As Kattowitz/Katowice was transferred to Poland after the Silesian Uprisings, the devise of the newspaper was changed to 'Organ of the German Social Democratic Party of Poland for the Working People'. Volkswille became the central party organ of the German Social Democratic Party of Poland (DSPP), which had been formed out of the remains of SPD, USPD and SDAPÖ branches in areas that were now within the Polish republic. As Upper Silesia was divided between Germany and Poland, a new SPD organ (Oberschlesisches Volksblatt) was founded in the parts of Upper Silesia that remained in Germany.

When the DSPP merged into the German Socialist Labour Party in Poland (DSAP), Lodzer Volkszeitung became the new central party organ of the unified party. Volkswille continued to published though, being the DSAP organ in Katowice. In January 1931 the Bielsko DSAP organ Volksstimme was, due to lack of funds, merged into Volkswille.

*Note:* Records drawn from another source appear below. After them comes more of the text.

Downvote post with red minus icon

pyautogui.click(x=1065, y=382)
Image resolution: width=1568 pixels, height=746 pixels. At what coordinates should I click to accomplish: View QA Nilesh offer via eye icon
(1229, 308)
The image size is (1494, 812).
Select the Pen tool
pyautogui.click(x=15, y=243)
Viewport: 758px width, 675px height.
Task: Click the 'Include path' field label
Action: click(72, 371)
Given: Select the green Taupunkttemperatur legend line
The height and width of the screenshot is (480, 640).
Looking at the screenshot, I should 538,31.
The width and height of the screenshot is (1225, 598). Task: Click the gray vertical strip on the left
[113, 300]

In 1933, Volkswille was converted from a daily to a weekly newspaper. The cause was rather simple, the German Machtübernahme meant that financial subventions from Germany for Volkswille ceased. In 1935 all DSAP organs were merged into one, Volkszeitung-Volkswille-Volksstimme, published from Łódź.

==Editors==
Karl Okonsky became editor of Volkswille on December 12, 1918. Between 1922 and 1924 the editor was Dr. Wilhelm Wolf, chairman of AfA-Bund. From 1924 to 1935 the DSPP chairman Johann Kowoll served as the Volkswille editor.

==Edition==
In January 1928 Volkswille was estimated to have a daily circulation of about 1,800-1,900. By 1932, the daily circulation had risen to around 4,000-5,000. But soon thereafter, circulation shrunk. In August 1933, the now-weekly newspaper had around 1,200 subscribers. Around 800 of them lived in the Katowice area and 400 in Bielsko.